== What you are asked to do ==
Render the stretch of the material from the line containing "Task: Open search history magnifier dropdown" through the end of the material as a JSON list of strings, one string per line, omitting blank lines. Leave the pictures out of the list.

Records for locating described items
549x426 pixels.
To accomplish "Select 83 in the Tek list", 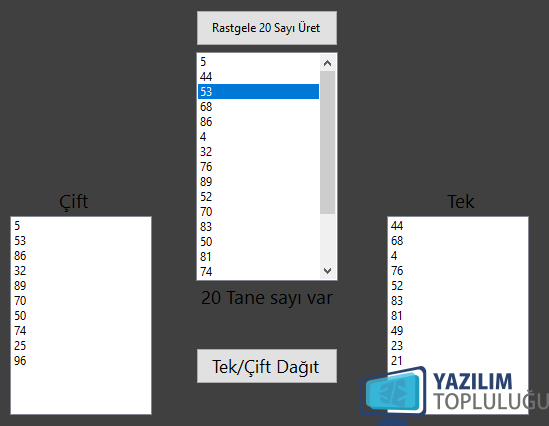I will (458, 300).
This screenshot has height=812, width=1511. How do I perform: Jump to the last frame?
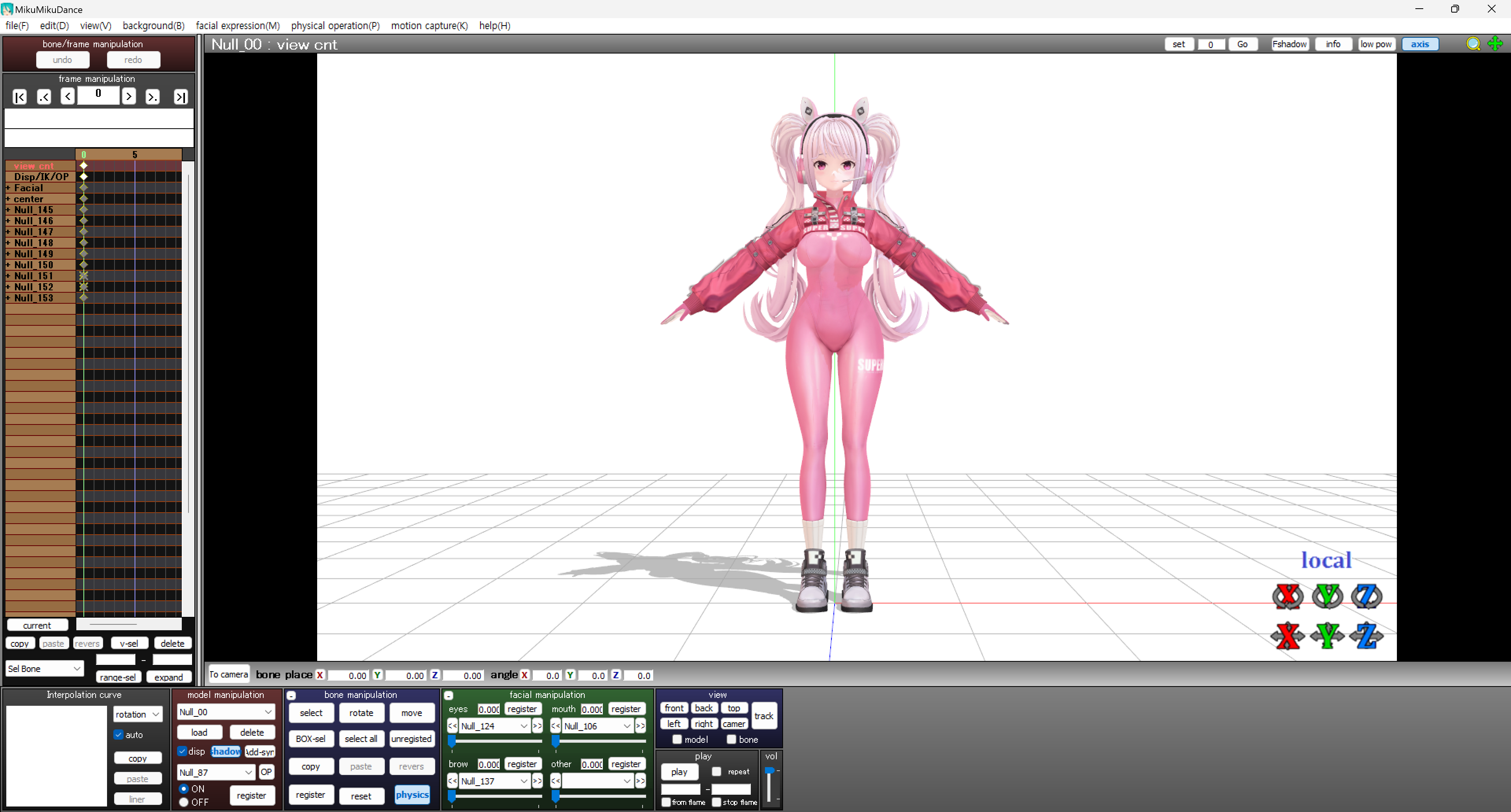coord(181,97)
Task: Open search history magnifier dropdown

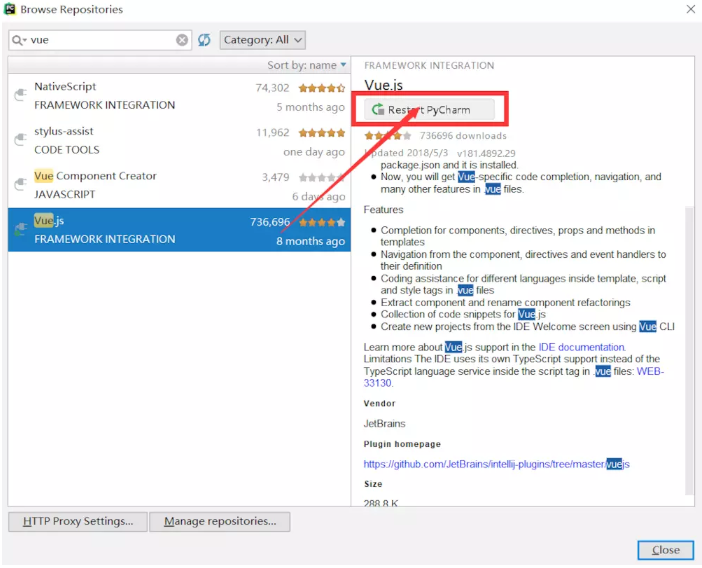Action: [18, 40]
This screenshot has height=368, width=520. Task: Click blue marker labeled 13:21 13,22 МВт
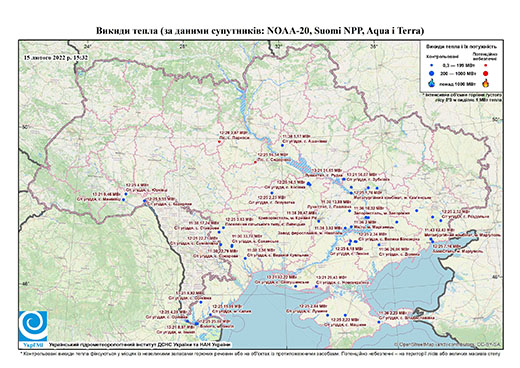[x=295, y=286]
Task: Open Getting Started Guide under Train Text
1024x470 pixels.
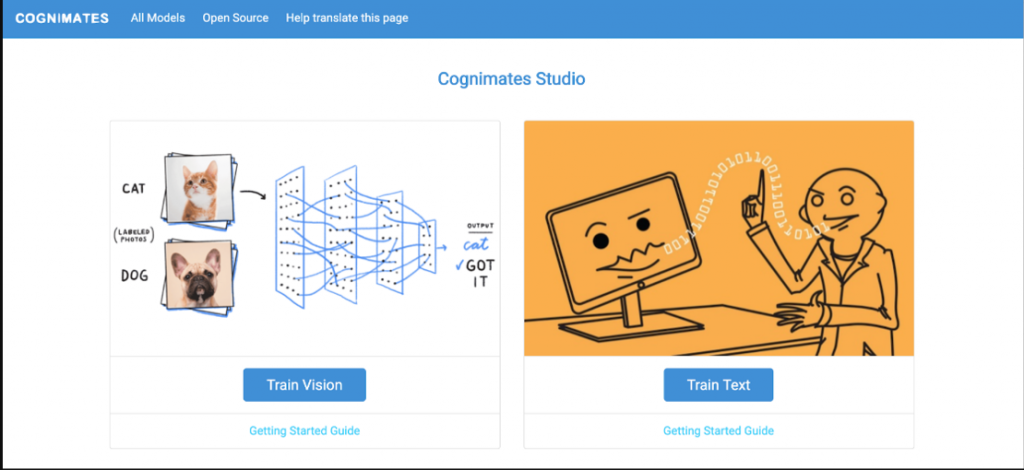Action: pyautogui.click(x=718, y=431)
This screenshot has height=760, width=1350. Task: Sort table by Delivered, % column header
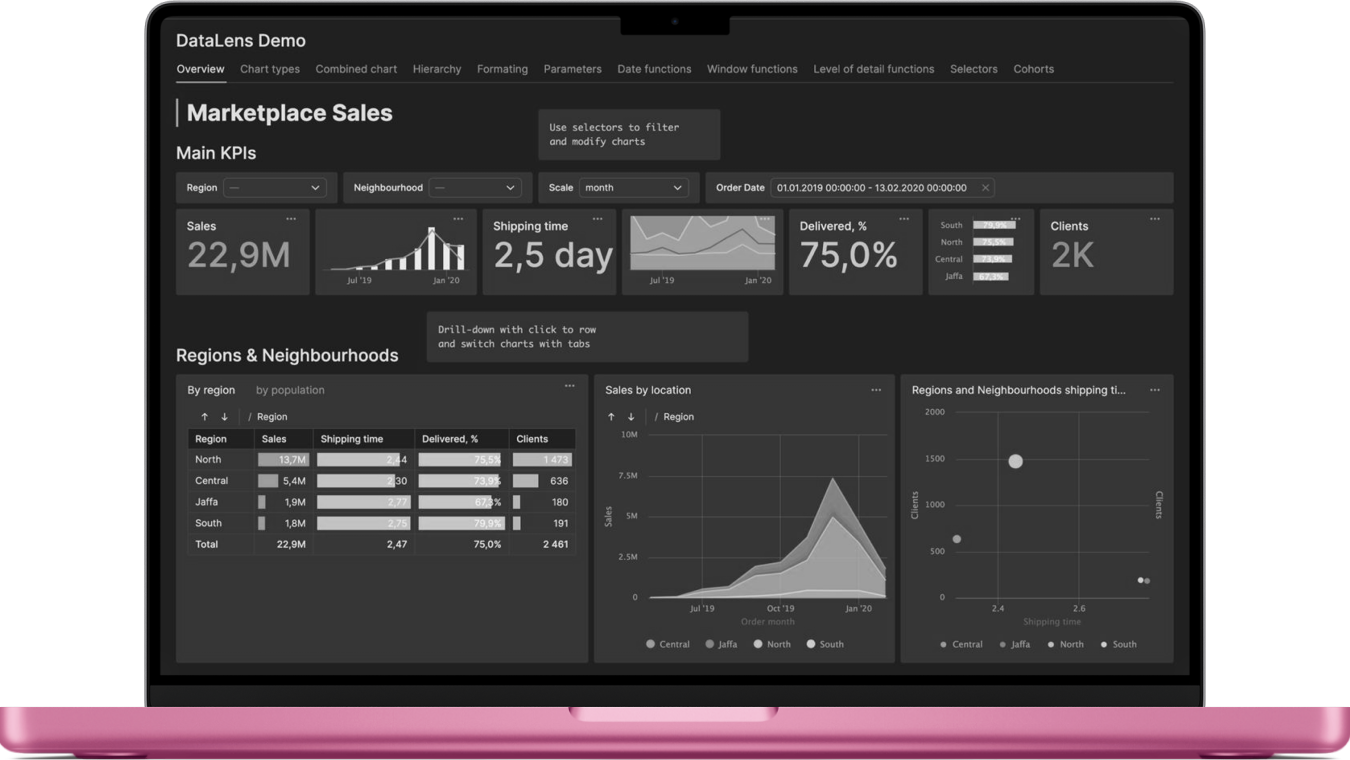coord(450,439)
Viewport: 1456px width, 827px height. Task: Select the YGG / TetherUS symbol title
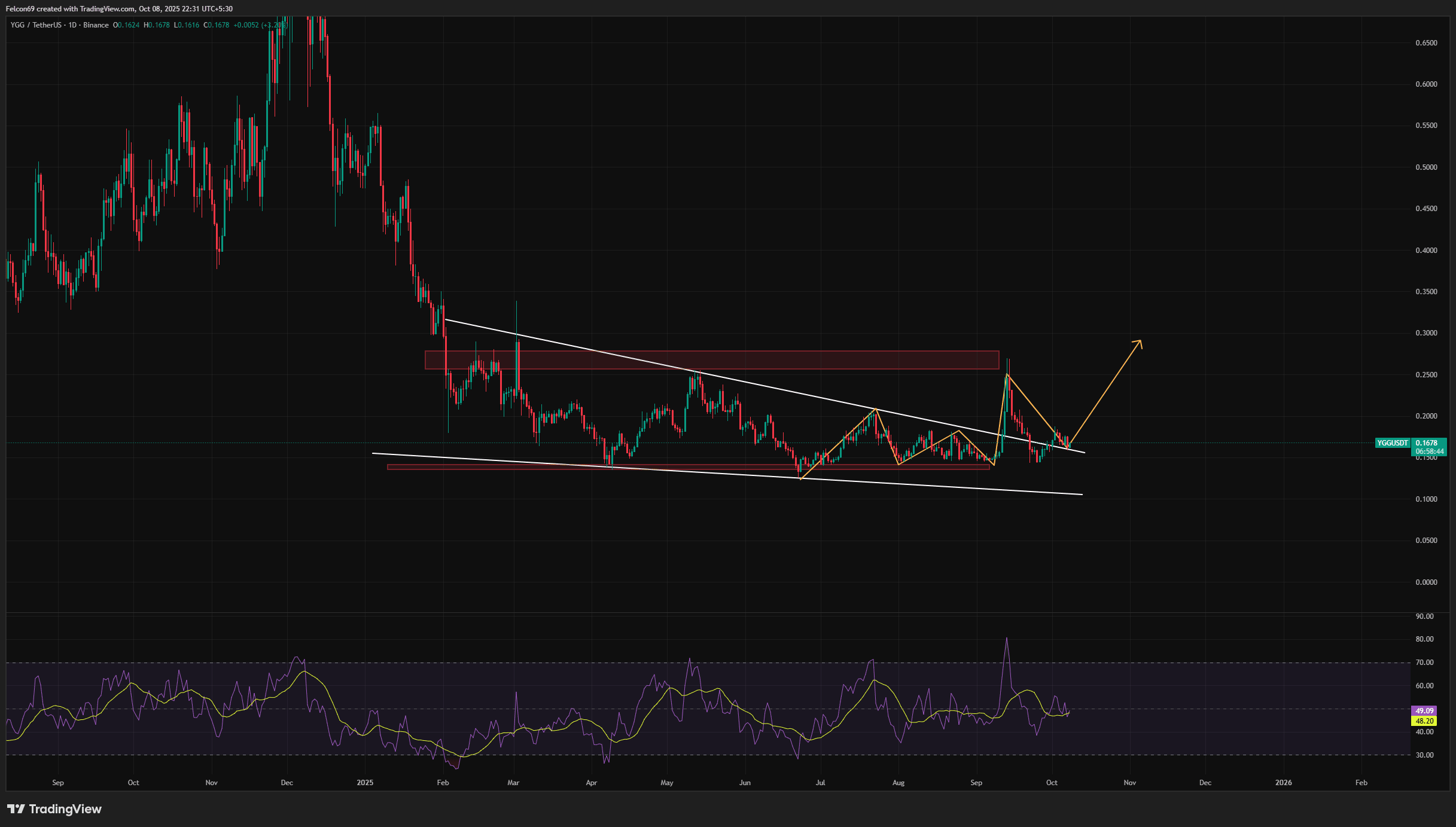(36, 25)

== The result ==
[
  "Task: Open search history magnifier dropdown",
  "Action: [18, 40]",
  "This screenshot has height=368, width=520. Task: Click blue marker labeled 13:21 13,22 МВт",
  "[x=295, y=286]",
  "Task: Open Getting Started Guide under Train Text",
  "1024x470 pixels.",
  "Action: pyautogui.click(x=718, y=431)",
  "This screenshot has height=760, width=1350. Task: Sort table by Delivered, % column header",
  "coord(450,439)",
  "Viewport: 1456px width, 827px height. Task: Select the YGG / TetherUS symbol title",
  "(36, 25)"
]